What You Need To Know:
✓ Thousands turn out onto the streets when police claimed they would disperse the protesters
✓ Armenian government came to a deal to avoid an electricity increase - by paying for it with taxpayers dollars, but the uprising rejected it
✓ It remains unlikely that #ElectricYerevan will turn into an anti-Russian protest
✓ "This is really a protest against the lack of government accountability, corruption and this feeling of exploitation."
In Yerevan, Armenia and other towns thousands of people have come out to protest the government ruling of a 16% increase in electricity costs. This protest has taken on many different dimensions with the electricity company being wholly Russian owned, well-known mismanagement of said company, as well as this latest increase in price representing the corruption and pillaging manner of the Armenian government.
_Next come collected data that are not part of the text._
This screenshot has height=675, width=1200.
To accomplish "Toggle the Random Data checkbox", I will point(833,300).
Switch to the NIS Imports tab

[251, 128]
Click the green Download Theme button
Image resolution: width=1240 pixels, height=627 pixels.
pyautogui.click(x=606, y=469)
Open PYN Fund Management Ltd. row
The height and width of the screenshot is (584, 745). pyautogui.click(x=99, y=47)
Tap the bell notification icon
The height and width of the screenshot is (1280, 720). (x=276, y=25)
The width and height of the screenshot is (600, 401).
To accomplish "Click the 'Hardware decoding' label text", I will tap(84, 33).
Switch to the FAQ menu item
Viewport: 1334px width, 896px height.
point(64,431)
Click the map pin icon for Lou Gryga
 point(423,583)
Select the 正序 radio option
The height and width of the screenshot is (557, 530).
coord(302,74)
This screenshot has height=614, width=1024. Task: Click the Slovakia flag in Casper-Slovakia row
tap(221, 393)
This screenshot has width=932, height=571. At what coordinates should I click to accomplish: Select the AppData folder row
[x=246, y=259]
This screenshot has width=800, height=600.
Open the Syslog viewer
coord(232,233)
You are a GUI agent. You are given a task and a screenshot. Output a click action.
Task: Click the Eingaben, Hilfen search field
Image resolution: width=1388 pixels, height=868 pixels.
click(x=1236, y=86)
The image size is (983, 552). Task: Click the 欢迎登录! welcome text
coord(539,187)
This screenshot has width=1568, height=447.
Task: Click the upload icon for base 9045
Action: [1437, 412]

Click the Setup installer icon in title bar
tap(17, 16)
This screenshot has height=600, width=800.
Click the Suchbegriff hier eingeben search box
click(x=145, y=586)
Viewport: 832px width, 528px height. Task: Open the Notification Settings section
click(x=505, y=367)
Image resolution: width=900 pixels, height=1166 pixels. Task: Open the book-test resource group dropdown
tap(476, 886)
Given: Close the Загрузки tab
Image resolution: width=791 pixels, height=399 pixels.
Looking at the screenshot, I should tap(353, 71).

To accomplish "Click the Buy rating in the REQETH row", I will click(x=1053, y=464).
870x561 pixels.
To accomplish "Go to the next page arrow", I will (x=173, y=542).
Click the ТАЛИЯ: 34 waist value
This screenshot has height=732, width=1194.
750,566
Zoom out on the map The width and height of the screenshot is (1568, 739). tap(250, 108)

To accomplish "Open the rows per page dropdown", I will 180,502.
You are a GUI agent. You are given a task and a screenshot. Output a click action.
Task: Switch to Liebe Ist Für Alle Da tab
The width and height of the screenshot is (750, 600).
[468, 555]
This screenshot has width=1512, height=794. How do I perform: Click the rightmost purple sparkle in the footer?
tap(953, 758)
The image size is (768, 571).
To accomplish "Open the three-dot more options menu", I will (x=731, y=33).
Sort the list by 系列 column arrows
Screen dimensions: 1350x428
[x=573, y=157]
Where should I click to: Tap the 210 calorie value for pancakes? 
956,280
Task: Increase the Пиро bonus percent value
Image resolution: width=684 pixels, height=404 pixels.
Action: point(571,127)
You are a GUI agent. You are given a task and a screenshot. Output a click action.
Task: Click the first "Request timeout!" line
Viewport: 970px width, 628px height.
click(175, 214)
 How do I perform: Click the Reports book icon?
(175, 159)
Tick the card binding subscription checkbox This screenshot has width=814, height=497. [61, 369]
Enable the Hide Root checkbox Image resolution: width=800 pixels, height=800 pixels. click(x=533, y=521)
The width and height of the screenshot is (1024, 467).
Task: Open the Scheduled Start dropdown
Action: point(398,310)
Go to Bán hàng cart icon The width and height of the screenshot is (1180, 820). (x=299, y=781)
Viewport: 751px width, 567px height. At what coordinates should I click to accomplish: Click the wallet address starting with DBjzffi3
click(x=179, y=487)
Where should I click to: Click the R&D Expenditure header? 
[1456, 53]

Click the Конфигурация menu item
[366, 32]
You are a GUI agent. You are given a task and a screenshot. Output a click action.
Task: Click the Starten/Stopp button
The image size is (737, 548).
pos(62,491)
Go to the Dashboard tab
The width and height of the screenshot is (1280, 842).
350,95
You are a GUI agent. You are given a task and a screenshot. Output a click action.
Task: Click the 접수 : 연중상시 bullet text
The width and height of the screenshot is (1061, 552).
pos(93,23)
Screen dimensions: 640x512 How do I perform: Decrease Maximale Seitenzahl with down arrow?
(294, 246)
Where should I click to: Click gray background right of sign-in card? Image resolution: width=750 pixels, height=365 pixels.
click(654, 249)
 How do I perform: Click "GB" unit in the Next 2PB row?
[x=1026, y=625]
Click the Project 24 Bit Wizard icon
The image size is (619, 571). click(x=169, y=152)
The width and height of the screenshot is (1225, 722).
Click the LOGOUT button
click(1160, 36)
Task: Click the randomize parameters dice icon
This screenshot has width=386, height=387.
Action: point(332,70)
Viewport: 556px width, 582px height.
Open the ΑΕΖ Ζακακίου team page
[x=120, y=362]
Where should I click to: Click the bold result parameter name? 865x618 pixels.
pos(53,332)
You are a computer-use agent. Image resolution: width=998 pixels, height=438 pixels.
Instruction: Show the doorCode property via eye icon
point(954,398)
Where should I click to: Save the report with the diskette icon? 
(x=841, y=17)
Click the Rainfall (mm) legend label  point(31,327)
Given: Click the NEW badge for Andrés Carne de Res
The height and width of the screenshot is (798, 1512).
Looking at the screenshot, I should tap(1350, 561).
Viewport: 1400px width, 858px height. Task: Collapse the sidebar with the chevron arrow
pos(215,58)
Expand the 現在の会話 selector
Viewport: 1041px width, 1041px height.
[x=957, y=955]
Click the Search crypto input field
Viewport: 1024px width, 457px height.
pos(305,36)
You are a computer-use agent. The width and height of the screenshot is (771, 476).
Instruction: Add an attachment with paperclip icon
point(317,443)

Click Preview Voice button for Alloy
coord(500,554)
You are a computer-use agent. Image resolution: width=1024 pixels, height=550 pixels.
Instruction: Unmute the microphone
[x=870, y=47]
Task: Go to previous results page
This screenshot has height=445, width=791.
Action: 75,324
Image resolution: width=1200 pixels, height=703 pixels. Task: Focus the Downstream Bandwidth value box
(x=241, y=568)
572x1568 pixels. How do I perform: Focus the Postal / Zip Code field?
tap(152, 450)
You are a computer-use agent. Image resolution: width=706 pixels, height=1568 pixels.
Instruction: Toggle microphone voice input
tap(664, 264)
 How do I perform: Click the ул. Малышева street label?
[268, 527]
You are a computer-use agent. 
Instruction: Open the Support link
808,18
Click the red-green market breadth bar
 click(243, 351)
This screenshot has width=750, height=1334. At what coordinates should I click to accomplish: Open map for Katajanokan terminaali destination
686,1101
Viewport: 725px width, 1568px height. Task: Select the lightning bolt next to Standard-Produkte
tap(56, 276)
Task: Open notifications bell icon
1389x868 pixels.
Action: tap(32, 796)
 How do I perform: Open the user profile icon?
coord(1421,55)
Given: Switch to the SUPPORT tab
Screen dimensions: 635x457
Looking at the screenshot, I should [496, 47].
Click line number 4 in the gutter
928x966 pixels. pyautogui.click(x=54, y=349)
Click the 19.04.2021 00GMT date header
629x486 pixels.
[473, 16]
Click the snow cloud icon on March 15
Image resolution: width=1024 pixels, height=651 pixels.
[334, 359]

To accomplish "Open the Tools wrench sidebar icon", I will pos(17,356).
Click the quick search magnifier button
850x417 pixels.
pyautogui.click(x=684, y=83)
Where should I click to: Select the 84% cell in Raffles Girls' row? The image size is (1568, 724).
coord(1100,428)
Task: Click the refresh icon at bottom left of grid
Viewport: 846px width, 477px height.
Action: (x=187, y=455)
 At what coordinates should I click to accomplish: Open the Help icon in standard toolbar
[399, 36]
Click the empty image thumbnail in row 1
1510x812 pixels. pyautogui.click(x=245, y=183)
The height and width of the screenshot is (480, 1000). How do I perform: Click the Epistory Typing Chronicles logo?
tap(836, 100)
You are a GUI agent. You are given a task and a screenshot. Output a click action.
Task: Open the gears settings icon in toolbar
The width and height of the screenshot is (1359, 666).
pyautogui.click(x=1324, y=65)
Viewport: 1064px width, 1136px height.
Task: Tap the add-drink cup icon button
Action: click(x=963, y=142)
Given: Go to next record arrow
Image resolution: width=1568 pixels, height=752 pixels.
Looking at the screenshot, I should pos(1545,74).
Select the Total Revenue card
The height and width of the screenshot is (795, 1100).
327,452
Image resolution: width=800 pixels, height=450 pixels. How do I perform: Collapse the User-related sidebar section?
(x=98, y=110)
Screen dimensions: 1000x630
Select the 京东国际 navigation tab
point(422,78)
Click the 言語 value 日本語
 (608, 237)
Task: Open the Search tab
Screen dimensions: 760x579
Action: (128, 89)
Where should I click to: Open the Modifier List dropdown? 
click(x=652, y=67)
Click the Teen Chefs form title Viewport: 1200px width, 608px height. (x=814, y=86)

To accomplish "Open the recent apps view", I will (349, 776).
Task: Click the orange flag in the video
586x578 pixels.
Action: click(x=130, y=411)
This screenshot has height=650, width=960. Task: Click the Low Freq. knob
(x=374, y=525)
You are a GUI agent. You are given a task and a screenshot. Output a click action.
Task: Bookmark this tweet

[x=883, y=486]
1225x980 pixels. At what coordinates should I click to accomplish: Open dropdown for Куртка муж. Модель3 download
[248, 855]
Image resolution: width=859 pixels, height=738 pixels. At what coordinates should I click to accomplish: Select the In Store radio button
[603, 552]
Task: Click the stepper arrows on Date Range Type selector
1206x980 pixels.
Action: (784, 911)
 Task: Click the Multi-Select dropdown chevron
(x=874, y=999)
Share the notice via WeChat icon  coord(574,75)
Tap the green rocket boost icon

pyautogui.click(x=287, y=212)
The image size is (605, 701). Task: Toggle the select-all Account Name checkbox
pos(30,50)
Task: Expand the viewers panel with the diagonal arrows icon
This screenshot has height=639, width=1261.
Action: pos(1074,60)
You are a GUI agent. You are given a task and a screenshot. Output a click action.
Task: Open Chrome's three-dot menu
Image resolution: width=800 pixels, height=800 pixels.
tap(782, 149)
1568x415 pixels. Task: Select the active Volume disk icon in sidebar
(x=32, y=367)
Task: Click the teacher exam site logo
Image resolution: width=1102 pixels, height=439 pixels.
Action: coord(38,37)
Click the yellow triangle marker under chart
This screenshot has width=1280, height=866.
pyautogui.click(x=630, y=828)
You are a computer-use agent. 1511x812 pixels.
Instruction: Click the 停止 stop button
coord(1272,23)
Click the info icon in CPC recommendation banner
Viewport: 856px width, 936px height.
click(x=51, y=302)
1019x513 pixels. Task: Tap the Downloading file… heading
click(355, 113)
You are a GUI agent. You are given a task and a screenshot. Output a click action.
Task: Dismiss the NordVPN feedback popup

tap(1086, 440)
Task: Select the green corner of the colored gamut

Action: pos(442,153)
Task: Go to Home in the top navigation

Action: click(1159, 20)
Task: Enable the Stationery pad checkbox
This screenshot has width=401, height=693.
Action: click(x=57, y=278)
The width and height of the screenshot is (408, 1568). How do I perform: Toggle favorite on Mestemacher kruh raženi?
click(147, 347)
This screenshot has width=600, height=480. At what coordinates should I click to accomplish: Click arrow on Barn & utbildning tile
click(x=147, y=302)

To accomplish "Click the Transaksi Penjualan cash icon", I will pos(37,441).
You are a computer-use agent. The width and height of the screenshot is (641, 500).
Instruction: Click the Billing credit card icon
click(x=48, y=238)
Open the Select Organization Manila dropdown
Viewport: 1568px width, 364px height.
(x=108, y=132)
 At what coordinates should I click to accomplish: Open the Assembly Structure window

And on June 28th, the Armenian police claimed that they would forcibly disperse protesters at 9:30pm local time, which only prompted more people to take to the streets.
“The protests for the last couple of days has been joyous… with a carnival like mood,” reports Karena Avedissian, Global Voices Contributor and Journalist.
“Now the mood of the crowd is very vigilant, people do not plan on leaving. It’s quite confrontational, quite tense.”
The Armenian government came to a deal where they would bear the burden of paying the funds that the electric company owes. “But the overwhelming consensus among the protesters is that this is not a solution,” Avedissian added.
“Its almost insulting… this compromise is something that affects the Armenian state just if the electricity hike had been raised because if the government pays this, it comes out of taxpayers pockets in the end anyway.”
Avedissian does not believe that the protests would be as large as they are if they were just about the electricity hike. This electricity hike represents the problems with Armenian government – and this has brought people out in their thousands.
“This is a situation that has been developing over the last several years, especially over the last three years where the government has raised (electricity) tariffs. This is really a protest against the lack of government accountability, corruption and this feeling of exploitation.”
When comparing ElectricYerevan to Ukraine’s Maidan Revolution, Karena is hesistant to equate the two, as Armenia is not Ukraine and this protest has several other factors influencing it.
“The fact is that the Maidan protest started in very similar ways, against a corrupt government. I don’t know to what degree the protests to turn into an overtly anti-Russian movement. The situation here is very different. Armenia is already part of the Eurasian Economic Union and security concerns with Azerbaijan and Russia is still viewed as a deterrent.”
Despite the unlikelihood of this protest becoming very anti-Russian, Avedissian does reflect on the frustrations of the Armenian people with the Russian state media coverage of the protests.
“It is very clear that Russian state media reports were not reflecting the reality on the ground. I think there is a lot of frustration and anger with how the Russian media is covering this.”
Hromadske International's Nataliya Gumenyuk and Ian Bateson spoke with Karena Avedissian by phone from Yerevan on June 28, 2015.